▶ _GOAL OF THE EXERCISE_: Convert the items below into a numbered list, omitting any blank lines.

[Start]

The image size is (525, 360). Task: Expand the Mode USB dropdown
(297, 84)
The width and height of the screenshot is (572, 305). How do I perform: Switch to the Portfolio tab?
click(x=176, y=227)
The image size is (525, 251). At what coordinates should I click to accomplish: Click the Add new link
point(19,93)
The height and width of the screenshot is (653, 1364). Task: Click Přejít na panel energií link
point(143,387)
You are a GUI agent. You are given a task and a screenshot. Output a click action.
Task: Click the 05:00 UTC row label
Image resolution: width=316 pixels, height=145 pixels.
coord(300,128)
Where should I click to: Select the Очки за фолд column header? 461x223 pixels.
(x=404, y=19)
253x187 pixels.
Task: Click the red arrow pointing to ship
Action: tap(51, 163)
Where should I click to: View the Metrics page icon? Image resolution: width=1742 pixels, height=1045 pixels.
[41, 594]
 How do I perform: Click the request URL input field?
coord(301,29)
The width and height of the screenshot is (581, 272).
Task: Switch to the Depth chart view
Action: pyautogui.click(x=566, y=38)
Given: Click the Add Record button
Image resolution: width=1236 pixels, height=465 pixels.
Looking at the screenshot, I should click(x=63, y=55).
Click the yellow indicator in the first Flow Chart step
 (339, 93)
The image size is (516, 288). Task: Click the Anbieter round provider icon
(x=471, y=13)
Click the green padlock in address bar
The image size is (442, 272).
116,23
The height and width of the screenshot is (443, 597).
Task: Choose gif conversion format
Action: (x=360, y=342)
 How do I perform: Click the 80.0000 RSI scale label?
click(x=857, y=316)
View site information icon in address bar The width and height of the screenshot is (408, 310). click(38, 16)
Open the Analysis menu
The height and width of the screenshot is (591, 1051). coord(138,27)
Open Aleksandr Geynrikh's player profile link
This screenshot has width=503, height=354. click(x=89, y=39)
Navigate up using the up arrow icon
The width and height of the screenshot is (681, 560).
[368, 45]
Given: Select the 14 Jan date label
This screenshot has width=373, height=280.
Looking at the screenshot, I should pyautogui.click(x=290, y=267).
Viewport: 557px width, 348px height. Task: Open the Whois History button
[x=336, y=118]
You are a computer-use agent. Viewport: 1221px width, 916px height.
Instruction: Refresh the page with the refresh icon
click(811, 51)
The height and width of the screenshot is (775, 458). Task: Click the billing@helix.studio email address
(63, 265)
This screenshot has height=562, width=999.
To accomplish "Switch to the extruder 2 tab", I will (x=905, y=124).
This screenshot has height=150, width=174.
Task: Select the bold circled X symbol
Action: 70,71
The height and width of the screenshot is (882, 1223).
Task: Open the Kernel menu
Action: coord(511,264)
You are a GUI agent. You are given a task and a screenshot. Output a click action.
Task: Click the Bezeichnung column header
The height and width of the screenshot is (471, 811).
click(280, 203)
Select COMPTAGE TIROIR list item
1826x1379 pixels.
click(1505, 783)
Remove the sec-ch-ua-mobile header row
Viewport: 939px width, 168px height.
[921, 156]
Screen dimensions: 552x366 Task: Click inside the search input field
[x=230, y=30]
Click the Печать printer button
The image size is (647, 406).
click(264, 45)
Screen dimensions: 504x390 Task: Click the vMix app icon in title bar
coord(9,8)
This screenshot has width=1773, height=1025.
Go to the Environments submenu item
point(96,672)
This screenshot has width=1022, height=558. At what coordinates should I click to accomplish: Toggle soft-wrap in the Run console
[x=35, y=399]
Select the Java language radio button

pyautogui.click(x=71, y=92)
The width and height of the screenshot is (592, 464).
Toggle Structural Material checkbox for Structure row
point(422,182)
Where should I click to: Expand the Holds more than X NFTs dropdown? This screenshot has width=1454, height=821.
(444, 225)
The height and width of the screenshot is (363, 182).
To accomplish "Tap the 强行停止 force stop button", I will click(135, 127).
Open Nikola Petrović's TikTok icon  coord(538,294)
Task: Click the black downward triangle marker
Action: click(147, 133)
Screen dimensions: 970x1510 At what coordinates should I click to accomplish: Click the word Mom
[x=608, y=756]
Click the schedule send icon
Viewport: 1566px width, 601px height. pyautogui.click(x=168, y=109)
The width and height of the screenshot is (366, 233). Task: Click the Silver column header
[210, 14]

[End]

▶ _PROBLEM SOLUTION_:
1. The image size is (525, 360). Task: Expand the Mode USB dropdown
2. (297, 84)
3. The width and height of the screenshot is (572, 305). How do I perform: Switch to the Portfolio tab?
4. click(x=176, y=227)
5. The image size is (525, 251). At what coordinates should I click to accomplish: Click the Add new link
6. point(19,93)
7. The height and width of the screenshot is (653, 1364). Task: Click Přejít na panel energií link
8. point(143,387)
9. You are a GUI agent. You are given a task and a screenshot. Output a click action.
10. Task: Click the 05:00 UTC row label
11. Image resolution: width=316 pixels, height=145 pixels.
12. coord(300,128)
13. Where should I click to: Select the Очки за фолд column header? 461x223 pixels.
14. (x=404, y=19)
15. 253x187 pixels.
16. Task: Click the red arrow pointing to ship
17. Action: tap(51, 163)
18. Where should I click to: View the Metrics page icon? Image resolution: width=1742 pixels, height=1045 pixels.
19. [41, 594]
20.  How do I perform: Click the request URL input field?
21. coord(301,29)
22. The width and height of the screenshot is (581, 272).
23. Task: Switch to the Depth chart view
24. Action: pyautogui.click(x=566, y=38)
25. Given: Click the Add Record button
26. Image resolution: width=1236 pixels, height=465 pixels.
27. Looking at the screenshot, I should click(x=63, y=55).
28. Click the yellow indicator in the first Flow Chart step
29.  (339, 93)
30. The image size is (516, 288). Task: Click the Anbieter round provider icon
31. (x=471, y=13)
32. Click the green padlock in address bar
33. The image size is (442, 272).
34. 116,23
35. The height and width of the screenshot is (443, 597).
36. Task: Choose gif conversion format
37. Action: (x=360, y=342)
38.  How do I perform: Click the 80.0000 RSI scale label?
39. click(x=857, y=316)
40. View site information icon in address bar The width and height of the screenshot is (408, 310). click(38, 16)
41. Open the Analysis menu
42. The height and width of the screenshot is (591, 1051). coord(138,27)
43. Open Aleksandr Geynrikh's player profile link
44. This screenshot has width=503, height=354. click(x=89, y=39)
45. Navigate up using the up arrow icon
46. The width and height of the screenshot is (681, 560).
47. [368, 45]
48. Given: Select the 14 Jan date label
49. This screenshot has width=373, height=280.
50. Looking at the screenshot, I should pyautogui.click(x=290, y=267).
51. Viewport: 557px width, 348px height. Task: Open the Whois History button
52. [x=336, y=118]
53. You are a computer-use agent. Viewport: 1221px width, 916px height.
54. Instruction: Refresh the page with the refresh icon
55. click(811, 51)
56. The height and width of the screenshot is (775, 458). Task: Click the billing@helix.studio email address
57. (63, 265)
58. This screenshot has height=562, width=999.
59. To accomplish "Switch to the extruder 2 tab", I will (x=905, y=124).
60. This screenshot has height=150, width=174.
61. Task: Select the bold circled X symbol
62. Action: 70,71
63. The height and width of the screenshot is (882, 1223).
64. Task: Open the Kernel menu
65. Action: coord(511,264)
66. You are a GUI agent. You are given a task and a screenshot. Output a click action.
67. Task: Click the Bezeichnung column header
68. The height and width of the screenshot is (471, 811).
69. click(280, 203)
70. Select COMPTAGE TIROIR list item
71. 1826x1379 pixels.
72. click(1505, 783)
73. Remove the sec-ch-ua-mobile header row
74. Viewport: 939px width, 168px height.
75. [921, 156]
76. Screen dimensions: 552x366 Task: Click inside the search input field
77. [x=230, y=30]
78. Click the Печать printer button
79. The image size is (647, 406).
80. click(264, 45)
81. Screen dimensions: 504x390 Task: Click the vMix app icon in title bar
82. coord(9,8)
83. This screenshot has width=1773, height=1025.
84. Go to the Environments submenu item
85. point(96,672)
86. This screenshot has width=1022, height=558. At what coordinates should I click to accomplish: Toggle soft-wrap in the Run console
87. [x=35, y=399]
88. Select the Java language radio button
89. pyautogui.click(x=71, y=92)
90. The width and height of the screenshot is (592, 464).
91. Toggle Structural Material checkbox for Structure row
92. point(422,182)
93. Where should I click to: Expand the Holds more than X NFTs dropdown? This screenshot has width=1454, height=821.
94. (444, 225)
95. The height and width of the screenshot is (363, 182).
96. To accomplish "Tap the 强行停止 force stop button", I will click(135, 127).
97. Open Nikola Petrović's TikTok icon  coord(538,294)
98. Task: Click the black downward triangle marker
99. Action: click(147, 133)
100. Screen dimensions: 970x1510 At what coordinates should I click to accomplish: Click the word Mom
101. [x=608, y=756]
102. Click the schedule send icon
103. Viewport: 1566px width, 601px height. pyautogui.click(x=168, y=109)
104. The width and height of the screenshot is (366, 233). Task: Click the Silver column header
105. [210, 14]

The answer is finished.